In an organisation, culture isn’t the absence of conflict — it’s how conflict is handled. Every group will have collaborative friction and confrontation to resolve it; the culture determines if that becomes toxic or transformative.
As a team we should preach and believe that the right kind of conflict is critical to making good design. Design without conflict is art. Conflict without design reasoning is just opinion.
The Art of War says to resolve conflicts strategicaly
On the subject of conflict the Art of War says to prioritise de-escalation and understanding over direct confrontation. The highest form of “victory” is skilfully manoeuvring through the conflict rather than hitting it head on. Foster cooperation instead. It’s important to remove a “zero-sum” situation where one side must win and the other must lose.
To do this we need to redefine what confrontation looks like in conflict resolution. You always need to give your “opponent” a way out.
What does confrontation do?
- Confrontation reveals true values. Policies say one thing — but the way people actually behave when in conflict shows what the culture actually is. Pay attention to how this news is delivered.
- Healthy cultures lean into respectful confrontation. They make space for disagreement without blame or fear. Confrontation is a positive thing when it’s part of a collaborative process.
- Avoiding confrontation is also a cultural cue. If people fear speaking up, that’s still “culture” — just a silent one.
- Who gets to confront whom matters. Power dynamics shape who is “allowed” to speak up or challenge the status quo. For best results feedback must flow both up and down the chain
I’ve talked before about Usability is a Culture and it’s a good reminder how culture happens more widely and is a result of how conflict is handled in an organisation. How do we recognise our conflict resolution style and how do we work on and improve it? Putting a UX lens on it might help.
UX Lens: Why Confrontation Matters
- Design is inherently confrontational — in a good way. As UX designers we are constantly challenging assumptions, advocating for users, and negotiating trade-offs. The way our team handles these moments is the culture of the org.
- Culture is not what we say but how we act when we disagree. Make sure it’s ok to be respectfully contradictory. Sometimes the best ideas happen when we challenge assumptions.
- Culture is revealed in critique. Are design reviews spaces of learning or quiet compliance? Does the team offer real feedback or just praise and acceptance? Is the tone personal (about you) or professional (about the work)? That atmosphere tells you everything.
Cross-Functional Dynamics across roles
- UX often sits between tension points: 1. Product, 2. Engineering, and 3. Users
- 1. Product wants speed
- 2. Engineering wants feasibility
- 3. Users want clarity
- You balance these depending on your culture of confrontation.
- In a strong conflict culture, a team that challenges a design decision is a professional. A team that critiques the person directly that is a personal challenge which is culturally toxic.
The trick is to always keep feedback professional.
Psychological Safety for Designers
- In a professional setting, teams confidently ask why something is being done in a certain way. Why is key to discovery and creating better designs.

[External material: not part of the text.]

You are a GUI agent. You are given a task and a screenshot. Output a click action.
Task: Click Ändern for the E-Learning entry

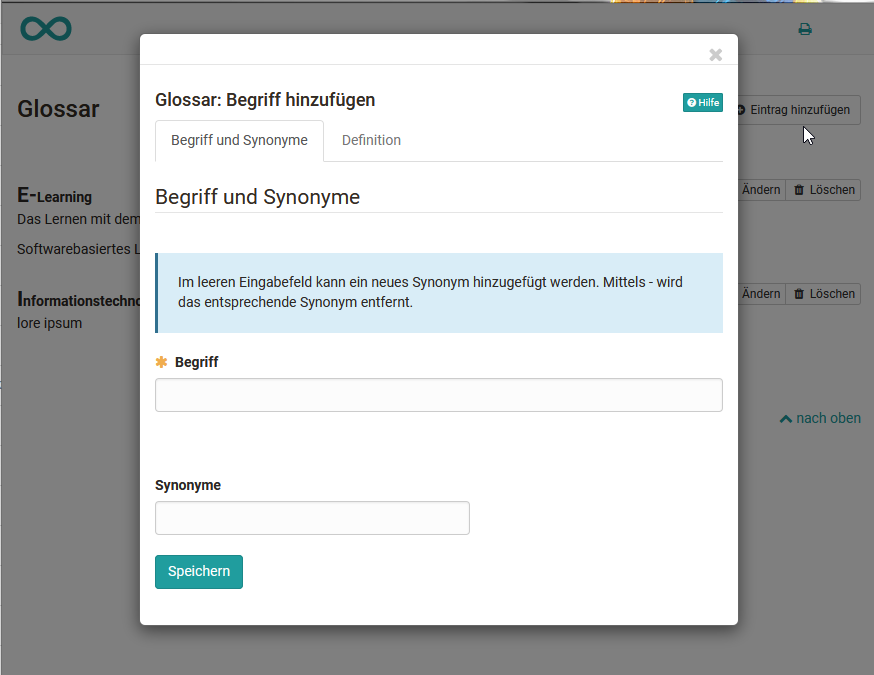[760, 190]
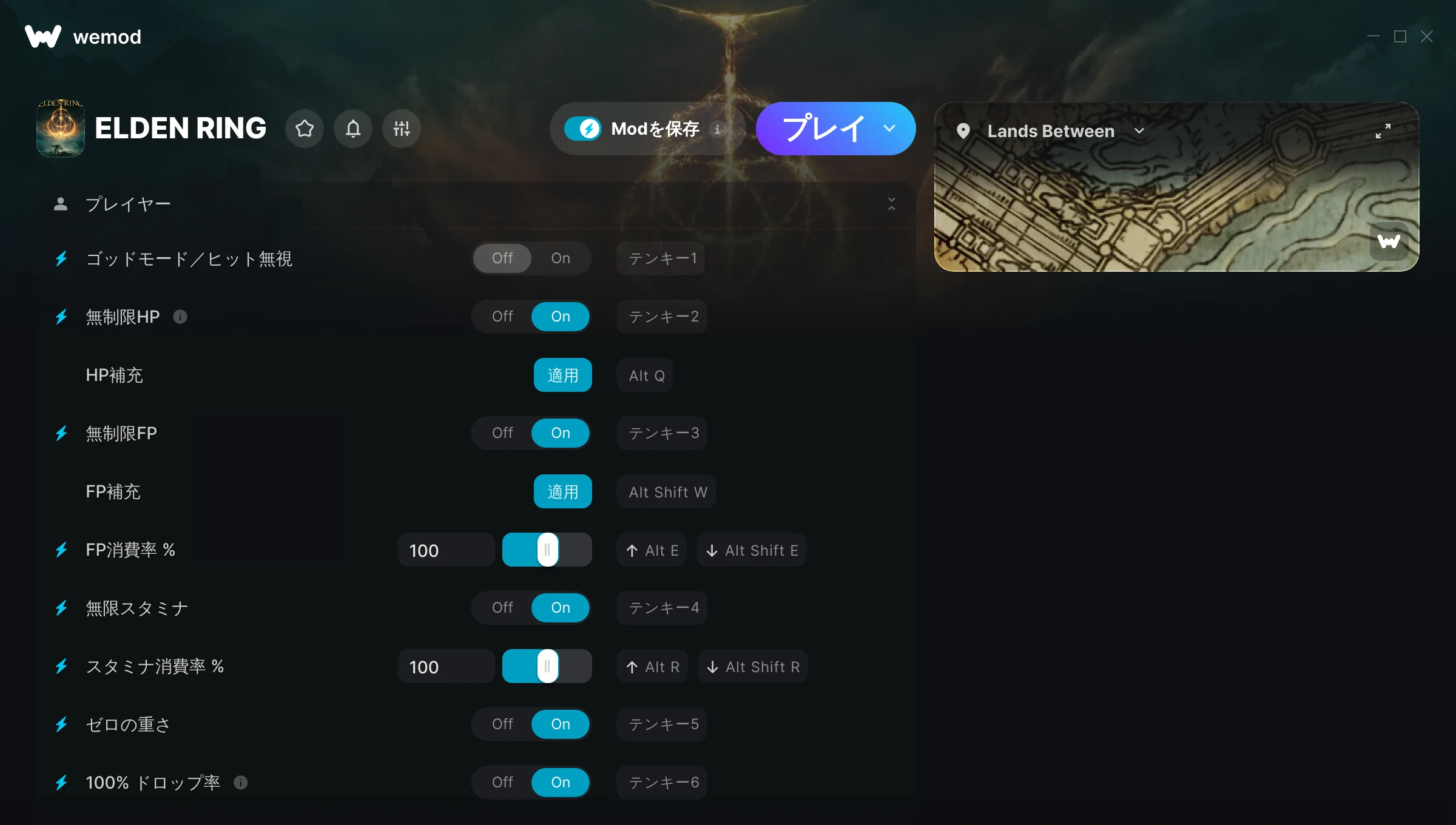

- Designers need to confidently say, ‘this isn’t good enough,’ without facing backlash. When the team doesn’t accept or respect input, quality quietly declines. This, in turn, leads to a drop in morale and culture.
- UX is the why for UI, so UX must be clarified first before moving on to designing the UI. If not, the UI design will not be stable.
Safety must be part of the overall team culture otherwise team unity withers on the vine.
Feedback Loops and Rituals
- How do you handle feedback in critiques, research playback, or UX retrospectives? If confrontation is awkward or avoided, you end up with surface-level improvements and hidden frustration. Use professional feedback centred around helping users.
- Good UX culture normalises confrontation. Think: user insights that disrupt a product roadmap. UX requires challenging design decisions. All of that should be part of the rhythm, not dramatic interruptions to workflow.
How to build a good confrontation culture
- You can design the way you confront. Just like you design for users, you can design rituals (like better crits, alignment sessions, and 1:1s) that make confrontation productive. As mentioned previously a UX Retrospective is a great, and very professional way to expose issues while keeping it professional.
- Standardise design reviews: If possible create a standardised survey with an objective score/scoring system to gauge design improvements internally.
- Leaders and seniors model the tone. If they handle feedback with curiosity, not defensiveness, it gives everyone else permission to do the same. It’s amazing what a positive environment can do for participation!
Your culture is how your organisation handles confrontation. How does your organisation address this? Hopefully it’s transformative and not toxic!